The two adjacent shaded 1s must be split by the path, because otherwise we have an illegal fillomino region. Therefore their other edges must not be part of the path, which we can therefore continue a little further.
enter image description here
The 2 next to the bit of path we have just drawn must now be part of a block extending upward:
enter image description here
The 4 nearby is part of a fillomino block of size 4. It can't extend into any of the nearby shaded squares (clearly a shaded 4 is impossible). There's only one way to do this, and since it results in a block adjacent to another 4 we must put a bit of path in between the two:
enter image description here
Now we can fill in the rest of the other 4-block:
enter image description here
The shaded 2 near the top right must have the path on either its N and E, or the S and W, edges. The latter is impossible because it results in a size-1 fillomino block labelled 2, so it must be the former. We can then immediately draw in another path segment there:
enter image description here
The shaded square near the bit of path we have just drawn can't be numbered 2, because both the 2-blocks it might join with are already of size 2. Nor can it be numbered 4, because shaded squares never can. Nor 3, because none of its neighbours is numbered 3. So it's a 1, and the path runs between it and the 1 below it. Filling this in, a number of other path segments and non-path segments follow quickly:
enter image description here
The remaining un-filled shaded square near the top right can't contain a 4 (of course), nor a 2 (it's on the same side of the path as the block of 2s above it), nor a 3 (because that would make the path bend around it and cut it off from the blank squares that might contain other 3s). So it's a 1. We can draw a bit more path and non-path (including one segment over on the left that could have gone in earlier):
enter image description here
The path can't go around the 4s at top right, because then it would form a loop isolated from other bits of path we know are present. So it goes the other way.
enter image description here
There's a shaded square near the top left with two path segments around it. So its number is at least 2 and (as usual) at most 3. It can't be a 3 because then the path would curve around it and block it from anything else that might be part of the same 3-block. So it's a 2. Its neighbour on the left is therefore also a 2, and the path must pass above that neighbour to separate it from the 2 above it -- which must therefore have another 2 above it.
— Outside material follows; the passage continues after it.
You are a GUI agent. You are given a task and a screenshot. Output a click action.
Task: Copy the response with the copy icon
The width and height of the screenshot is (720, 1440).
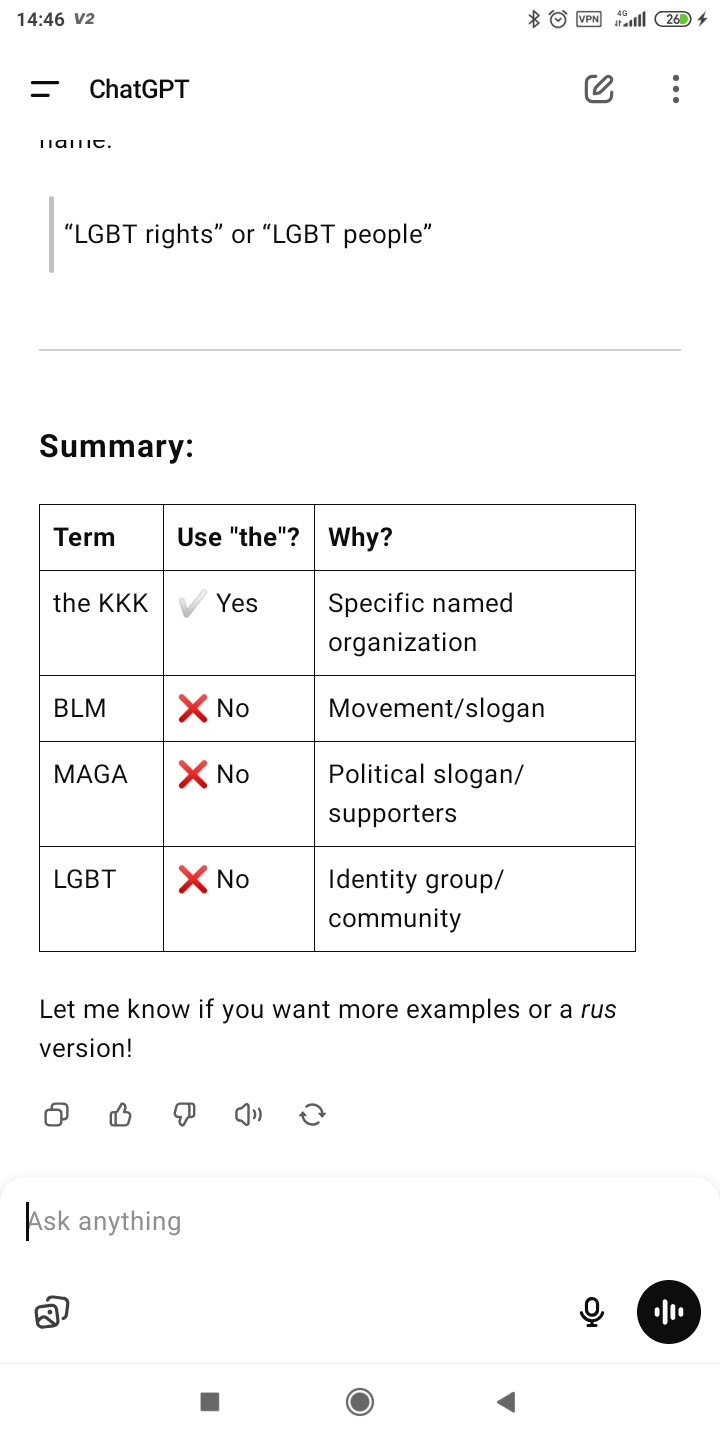click(x=57, y=1114)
enter image description here
The square in the middle of the left-hand side can't contain a 1 or 2 because of already-complete adjoining blocks. Can it be a 4? No, because there's only one way to arrange the resulting 4-block, which then requires a 3-block at bottom left which would include those two adjacent shaded squares, which would then have to form an illegal 2-square loop. So, that middle square is a 3 and so therefore its its neighbour below. The square below that is also a 3, but can't be part of the same block, because that would require the path to do something impossible. So we have this instead:
enter image description here
If the bottom-left square contains a 2 then the path is forced to cut it off from any possible neighbour, so it's a 1. That pushes the path rightward and tells us where the last 3 from the block above it goes.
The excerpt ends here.